Pour le hidjab, il soutient que son port est une prescription divine, mais qui doit être volontaire! “On ne peut obliger une femme à porter le voile, mais on ne peut non plus lui interdire de le porter, a-t-il résumé. Il doit être porté dans le cadre d’un acte de foi.« Autrement dit, la bonne musulmane le porte.
Conflit entre le soi et les autres
Rachad Antonius, professeur de sociologie à l’UQAM et spécialiste du Proche-Orient, a souligné pour sa part que, dans le monde arabe, la religion englobe quatre éléments: elle est une source de spiritualité, elle soutient un engagement social, elle marque l’identité et elle fournit un cadre normatif.

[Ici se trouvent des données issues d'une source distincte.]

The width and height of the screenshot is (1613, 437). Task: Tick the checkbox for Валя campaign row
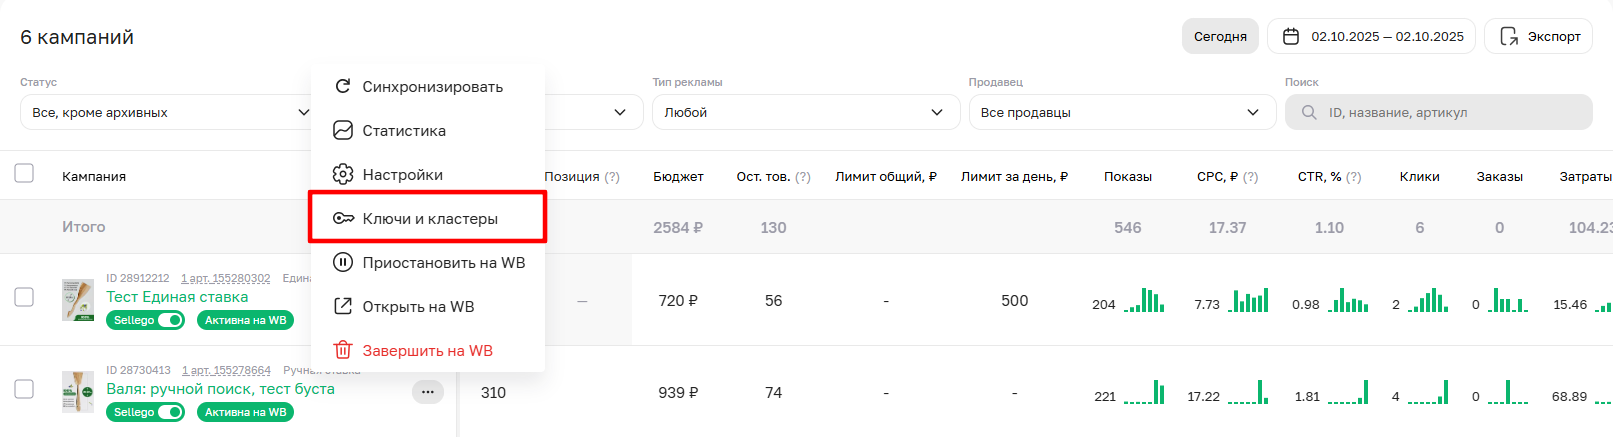coord(24,389)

À son avis, la résurgence de la religion dans la sphère publique pose problème dans les deux derniers éléments. «L’identité sociale confondue avec la confession religieuse ne laisse pas de place au choix personnel dans la recherche de sens, a-t-il dit. Le communautarisme religieux comme modèle de sens nie aux individus la possibilité de contester le sens imposé soit par l’État, soit par le groupe confessionnel.»

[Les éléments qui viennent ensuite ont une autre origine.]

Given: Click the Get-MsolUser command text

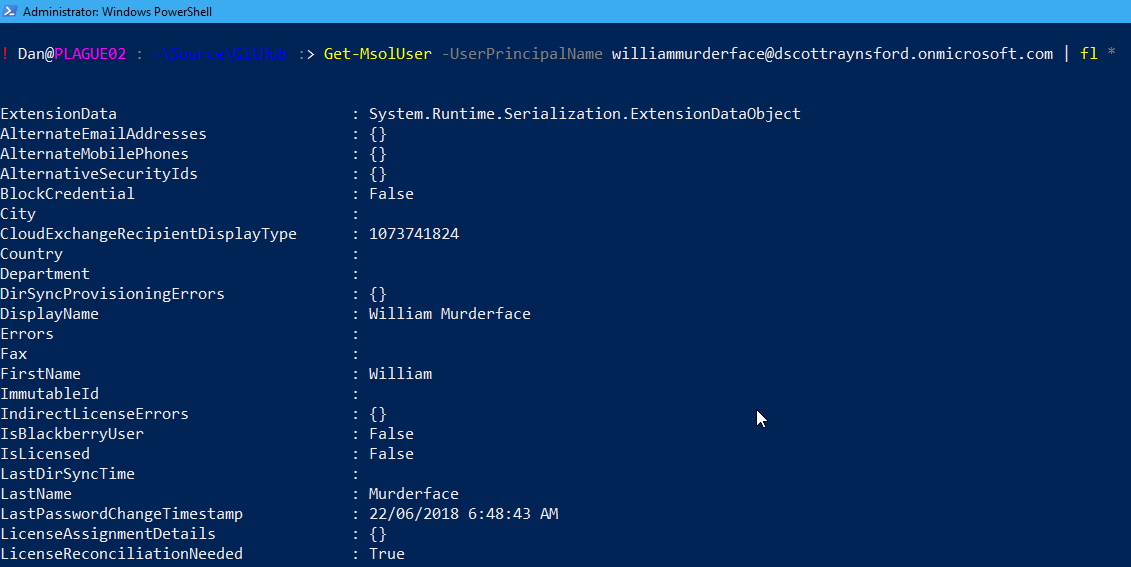Looking at the screenshot, I should pos(378,53).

Pour le professeur Antonius, d’origine arabo-chrétienne, ceux qui revendiquent en Occident la liberté de croyance doivent aussi la revendiquer pour les pays du Proche-Orient. «En Égypte, a-t-il souligné, se convertir au christianisme peut être considéré comme une menace à la sécurité de l’État!» Le nationalisme panarabe aurait permis de dépasser ces identités locales, mais il a été éclipsé par les différents projets nationaux, a déploré le conférencier.
Il a signalé par ailleurs que, dans le débat sur la laïcité de l’espace public, on confond souvent les faiblesses de la mise en œuvre avec les principes de la laïcité. «Si l’on critique les limites de la mise en œuvre, il faut confronter les ratés avec les pratiques concrètes qui résulteraient d’un système alternatif.»
Être juif et antisioniste
Les organisateurs du colloque avaient aussi invité le rabbin Jacob Lévy, du centre Beit Rambam, à prendre part au débat, mais celui-ci s’est désisté à la dernière minute, jugeant que les positions de Tariq Ramadan manquent de modération. Yakov Rabkin, professeur au Département d’histoire de l’UdeM, a été invité à le remplacer.

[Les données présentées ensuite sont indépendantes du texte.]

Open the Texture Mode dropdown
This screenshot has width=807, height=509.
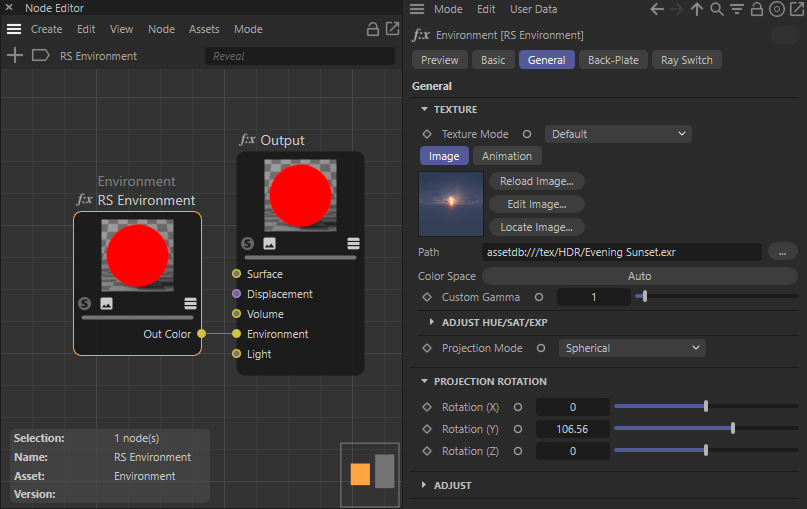pos(618,134)
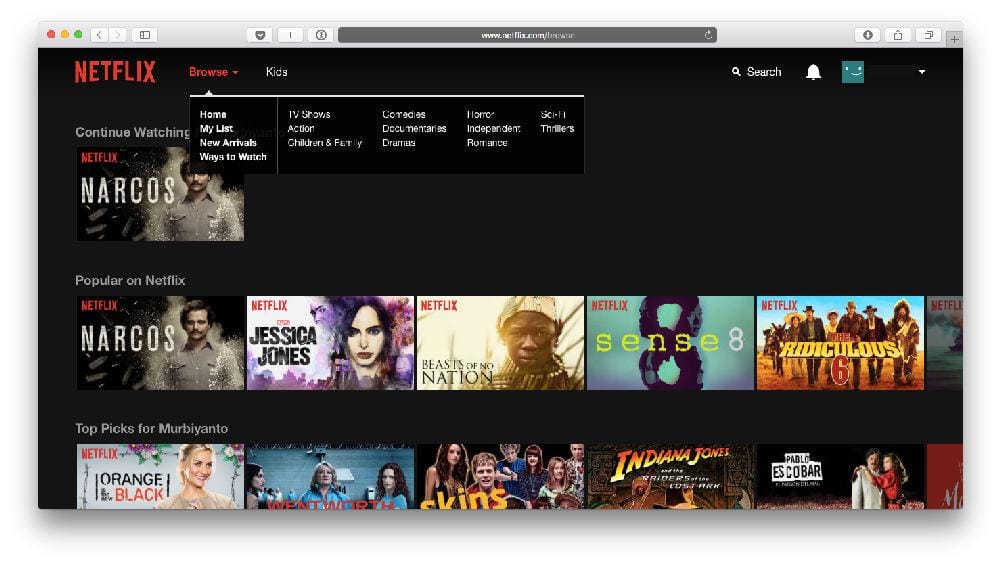This screenshot has width=1000, height=563.
Task: Open the Safari downloads icon
Action: click(x=867, y=35)
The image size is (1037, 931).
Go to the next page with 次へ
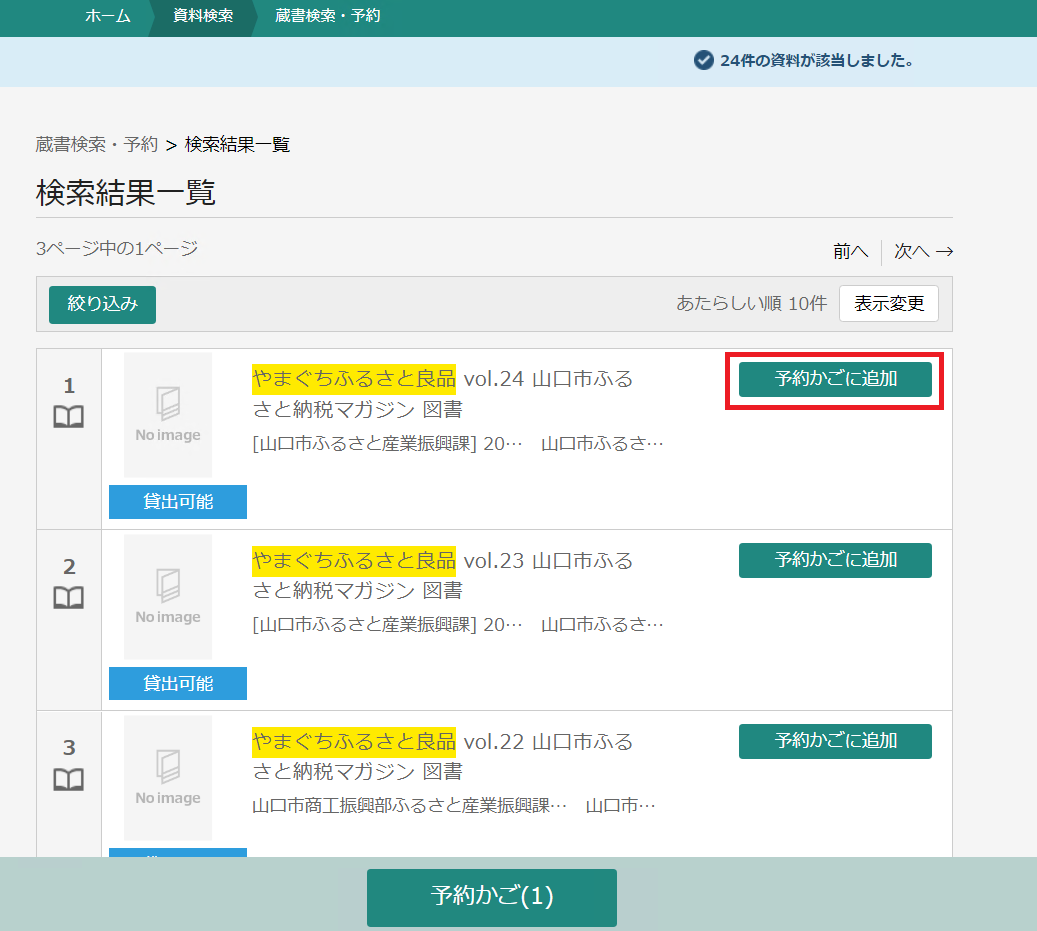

S’exprimant en son nom personnel, le professeur a profité de la tribune pour présenter son volume lancé récemment – Au nom de la Torah: une histoire de l’opposition judaïque au sionisme (PUL, 2004) – et qui traite du conflit entre religion et politique au sein du peuple juif de la diaspora et d’Israël.
Ne voulant pas être en reste par rapport à la «laïcité musulmane», Yakov Rabkin a soutenu que le Talmud prévoyait lui aussi la «distinction du religieux et du politique». Considérant toutefois que le sionisme a volé le patrimoine identitaire de la communauté juive et provoqué l’une des plus grandes déchirures de son histoire, le professeur impute à la laïcisation des juifs l’émergence du sionisme et le maintien de l’État d’Israël. Selon la thèse défendue dans son ouvrage, les juifs non religieux (qui forment aujourd’hui la majorité de la communauté) ont détourné les attentes messianiques de la communauté au profit de la création d’un État national qui devait fonder une nouvelle identité juive moderne.
Actuellement, affirme-t-il, il y a moins de juifs que de chrétiens parmi les partisans inconditionnels d’Israël.
Le débat sur la «réconciliation du politique et du religieux» durera sans doute tant qu’il y aura du politique et du religieux.